Sudisman (1920 – October 1968) was a general secretary of the Communist Party of Indonesia (PKI) and the only PKI leader to be put on trial following the 30 September Movement in 1965. He was sentenced to death and executed.

He was the fourth highest-ranking member of the Communist Party of Indonesia's Politburo, and was the only one of the five senior leaders of PKI to be tried. All but one of the ten PKI politburo members were killed.

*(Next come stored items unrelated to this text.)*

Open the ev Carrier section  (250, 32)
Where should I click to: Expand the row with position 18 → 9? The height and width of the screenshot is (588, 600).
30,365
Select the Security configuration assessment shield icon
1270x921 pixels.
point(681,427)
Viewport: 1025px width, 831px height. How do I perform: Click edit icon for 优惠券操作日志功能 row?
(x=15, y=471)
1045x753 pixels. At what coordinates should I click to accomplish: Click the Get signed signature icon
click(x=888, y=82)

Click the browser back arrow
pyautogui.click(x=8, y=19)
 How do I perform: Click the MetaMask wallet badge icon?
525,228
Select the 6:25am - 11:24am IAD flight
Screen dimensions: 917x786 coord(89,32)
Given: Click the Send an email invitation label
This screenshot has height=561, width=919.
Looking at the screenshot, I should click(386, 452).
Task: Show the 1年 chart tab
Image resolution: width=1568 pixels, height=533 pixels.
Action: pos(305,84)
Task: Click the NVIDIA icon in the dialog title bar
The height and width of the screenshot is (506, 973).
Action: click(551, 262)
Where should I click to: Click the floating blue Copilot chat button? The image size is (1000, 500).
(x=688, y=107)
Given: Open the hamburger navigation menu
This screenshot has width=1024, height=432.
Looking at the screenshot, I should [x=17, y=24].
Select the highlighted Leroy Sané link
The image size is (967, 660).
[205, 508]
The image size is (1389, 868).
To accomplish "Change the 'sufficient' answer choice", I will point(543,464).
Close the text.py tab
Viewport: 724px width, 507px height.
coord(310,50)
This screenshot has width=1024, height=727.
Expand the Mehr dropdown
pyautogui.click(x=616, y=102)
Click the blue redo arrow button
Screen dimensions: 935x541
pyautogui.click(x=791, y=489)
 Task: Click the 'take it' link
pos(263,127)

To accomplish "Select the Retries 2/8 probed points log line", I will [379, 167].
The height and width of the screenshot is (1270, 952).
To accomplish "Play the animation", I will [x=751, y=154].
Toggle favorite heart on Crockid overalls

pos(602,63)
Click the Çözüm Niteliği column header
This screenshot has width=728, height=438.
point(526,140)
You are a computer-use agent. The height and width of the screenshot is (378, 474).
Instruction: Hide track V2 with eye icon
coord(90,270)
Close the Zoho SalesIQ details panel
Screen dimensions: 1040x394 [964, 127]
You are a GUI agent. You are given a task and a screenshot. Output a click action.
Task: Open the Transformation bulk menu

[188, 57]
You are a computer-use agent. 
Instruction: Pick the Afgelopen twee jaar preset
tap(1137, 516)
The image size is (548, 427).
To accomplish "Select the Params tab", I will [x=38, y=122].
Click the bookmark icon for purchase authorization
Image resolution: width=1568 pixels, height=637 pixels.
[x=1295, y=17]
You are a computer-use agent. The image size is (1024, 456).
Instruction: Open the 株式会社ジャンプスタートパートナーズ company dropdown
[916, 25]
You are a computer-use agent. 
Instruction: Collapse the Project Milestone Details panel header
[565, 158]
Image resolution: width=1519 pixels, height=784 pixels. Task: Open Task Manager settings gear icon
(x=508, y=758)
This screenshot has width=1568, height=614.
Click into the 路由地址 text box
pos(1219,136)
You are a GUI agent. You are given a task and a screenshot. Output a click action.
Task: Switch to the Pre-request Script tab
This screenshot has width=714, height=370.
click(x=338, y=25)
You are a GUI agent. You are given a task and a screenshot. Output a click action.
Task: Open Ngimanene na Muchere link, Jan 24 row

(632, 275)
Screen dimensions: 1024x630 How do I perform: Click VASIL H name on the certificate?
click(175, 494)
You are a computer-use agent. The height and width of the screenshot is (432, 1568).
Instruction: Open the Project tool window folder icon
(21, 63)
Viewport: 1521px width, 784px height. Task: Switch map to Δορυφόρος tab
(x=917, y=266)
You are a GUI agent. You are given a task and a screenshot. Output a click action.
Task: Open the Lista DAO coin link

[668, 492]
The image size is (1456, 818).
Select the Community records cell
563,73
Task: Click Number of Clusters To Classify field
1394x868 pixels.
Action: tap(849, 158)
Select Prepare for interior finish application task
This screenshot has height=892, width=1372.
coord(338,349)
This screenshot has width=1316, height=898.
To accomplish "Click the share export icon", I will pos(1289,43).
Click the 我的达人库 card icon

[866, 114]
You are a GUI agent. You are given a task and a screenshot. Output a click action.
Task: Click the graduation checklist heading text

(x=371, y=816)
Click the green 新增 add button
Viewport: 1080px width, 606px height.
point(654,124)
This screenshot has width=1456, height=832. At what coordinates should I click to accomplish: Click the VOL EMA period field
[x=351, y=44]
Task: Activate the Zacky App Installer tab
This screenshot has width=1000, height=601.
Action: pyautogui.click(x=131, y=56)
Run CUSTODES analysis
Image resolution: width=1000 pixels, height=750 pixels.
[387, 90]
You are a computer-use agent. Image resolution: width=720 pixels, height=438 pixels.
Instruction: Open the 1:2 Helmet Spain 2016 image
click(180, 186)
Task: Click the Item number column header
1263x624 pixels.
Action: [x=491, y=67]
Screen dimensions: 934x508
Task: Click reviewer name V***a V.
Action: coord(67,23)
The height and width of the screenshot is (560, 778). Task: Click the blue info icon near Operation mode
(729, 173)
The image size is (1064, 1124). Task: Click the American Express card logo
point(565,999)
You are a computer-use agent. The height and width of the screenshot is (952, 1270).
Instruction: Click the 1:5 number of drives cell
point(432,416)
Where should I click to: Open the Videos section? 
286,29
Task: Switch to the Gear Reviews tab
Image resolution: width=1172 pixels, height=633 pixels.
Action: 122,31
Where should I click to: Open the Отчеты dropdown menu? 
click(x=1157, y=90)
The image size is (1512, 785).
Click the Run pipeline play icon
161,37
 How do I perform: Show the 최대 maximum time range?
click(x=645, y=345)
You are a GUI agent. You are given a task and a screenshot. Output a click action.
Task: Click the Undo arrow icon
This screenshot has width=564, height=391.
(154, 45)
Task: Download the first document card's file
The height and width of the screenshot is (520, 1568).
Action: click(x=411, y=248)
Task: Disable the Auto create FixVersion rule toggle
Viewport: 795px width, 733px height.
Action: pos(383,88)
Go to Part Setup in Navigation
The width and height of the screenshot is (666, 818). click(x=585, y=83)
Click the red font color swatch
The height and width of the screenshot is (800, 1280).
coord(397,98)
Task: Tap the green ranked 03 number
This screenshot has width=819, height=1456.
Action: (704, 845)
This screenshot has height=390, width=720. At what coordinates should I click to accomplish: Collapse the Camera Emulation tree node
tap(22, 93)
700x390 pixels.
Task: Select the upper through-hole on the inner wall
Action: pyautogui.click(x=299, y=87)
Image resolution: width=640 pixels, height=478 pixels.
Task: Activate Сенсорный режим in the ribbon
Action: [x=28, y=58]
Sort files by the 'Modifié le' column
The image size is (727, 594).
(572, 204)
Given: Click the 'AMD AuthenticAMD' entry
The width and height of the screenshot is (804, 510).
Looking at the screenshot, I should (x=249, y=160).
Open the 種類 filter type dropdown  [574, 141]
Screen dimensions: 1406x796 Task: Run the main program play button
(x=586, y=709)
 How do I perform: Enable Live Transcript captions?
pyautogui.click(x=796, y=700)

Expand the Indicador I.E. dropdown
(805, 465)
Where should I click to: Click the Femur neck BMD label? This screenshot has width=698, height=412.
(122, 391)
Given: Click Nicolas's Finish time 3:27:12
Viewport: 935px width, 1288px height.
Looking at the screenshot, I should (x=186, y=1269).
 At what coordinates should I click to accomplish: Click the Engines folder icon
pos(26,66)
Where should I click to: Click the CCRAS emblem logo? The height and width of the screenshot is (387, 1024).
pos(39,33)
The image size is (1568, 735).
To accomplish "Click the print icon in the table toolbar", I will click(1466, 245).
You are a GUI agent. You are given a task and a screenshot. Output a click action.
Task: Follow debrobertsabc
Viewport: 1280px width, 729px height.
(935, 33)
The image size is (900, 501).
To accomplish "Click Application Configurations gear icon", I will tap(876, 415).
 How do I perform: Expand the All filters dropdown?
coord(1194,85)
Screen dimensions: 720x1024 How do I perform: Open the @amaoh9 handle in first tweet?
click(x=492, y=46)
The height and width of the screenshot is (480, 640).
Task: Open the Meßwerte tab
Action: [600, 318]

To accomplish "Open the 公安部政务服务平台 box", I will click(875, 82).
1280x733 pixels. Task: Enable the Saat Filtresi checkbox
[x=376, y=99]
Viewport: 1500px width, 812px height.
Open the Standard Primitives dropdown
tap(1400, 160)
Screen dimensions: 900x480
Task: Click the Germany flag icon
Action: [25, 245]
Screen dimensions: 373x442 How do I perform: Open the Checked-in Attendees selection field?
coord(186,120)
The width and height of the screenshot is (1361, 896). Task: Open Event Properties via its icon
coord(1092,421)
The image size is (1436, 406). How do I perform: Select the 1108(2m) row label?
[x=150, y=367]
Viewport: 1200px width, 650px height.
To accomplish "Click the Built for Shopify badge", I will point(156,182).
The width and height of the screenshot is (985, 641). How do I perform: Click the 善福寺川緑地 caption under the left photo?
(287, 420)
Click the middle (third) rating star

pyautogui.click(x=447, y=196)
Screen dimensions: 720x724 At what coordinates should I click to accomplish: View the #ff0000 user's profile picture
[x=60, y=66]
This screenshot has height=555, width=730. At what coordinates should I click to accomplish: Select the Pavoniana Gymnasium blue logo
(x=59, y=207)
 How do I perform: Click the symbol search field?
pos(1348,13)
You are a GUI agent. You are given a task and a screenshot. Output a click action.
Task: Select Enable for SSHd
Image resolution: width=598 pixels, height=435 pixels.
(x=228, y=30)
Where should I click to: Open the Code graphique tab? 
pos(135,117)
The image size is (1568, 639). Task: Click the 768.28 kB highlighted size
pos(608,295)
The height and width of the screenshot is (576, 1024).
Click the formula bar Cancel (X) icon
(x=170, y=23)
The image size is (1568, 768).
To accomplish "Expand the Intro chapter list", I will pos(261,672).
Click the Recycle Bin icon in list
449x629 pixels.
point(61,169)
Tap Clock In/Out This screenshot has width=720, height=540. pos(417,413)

Sudisman tried to reorganize the PKI into an underground movement after other senior leaders were captured and summarily executed. He acted as the leader of the PKI for a short time before his arrest. He was finally arrested in December 1966.

Trial

Sudisman was the highest ranking PKI politburo member to appear before the Mahmillub (Mahkamah Militer Luar Biasa, the Extraordinary Military Tribunal), as the other members had been killed. Sudisman's trial was held in July 1967.

Testimonies of Sudisman and other PKI leaders greatly strengthened the case against them in the trial. They more or less admitted their own involvement in a coup attempt. However, they claimed that the 30 September Movement was justified as there had really been a so-called "Council of Generals" that had plotted against Sukarno to take power after his death, or to depose him. They denied accusations and interpretations that the PKI had been the sole organizer of the coup attempt. Army's and prosecution's version of the events are highly unlikely, and the first initiative for the coup attempt may have come from dissatisfied army officers, despite the PKI leadership's involvement.

Sudisman's testimonies gave a plausible explanation that PKI as an organization had not been involved with the coup attempt, and Dipa Nusantara Aidit had been the person who had acted on his own initiative and plotted with the officers. Suharto managed to use Aidit's actions as a justification for the Indonesian killings of 1965–66. The resulting elimination of the PKI from Indonesian politics achieved goals of right-wing officers and Muslim extremists who were backed by the United States.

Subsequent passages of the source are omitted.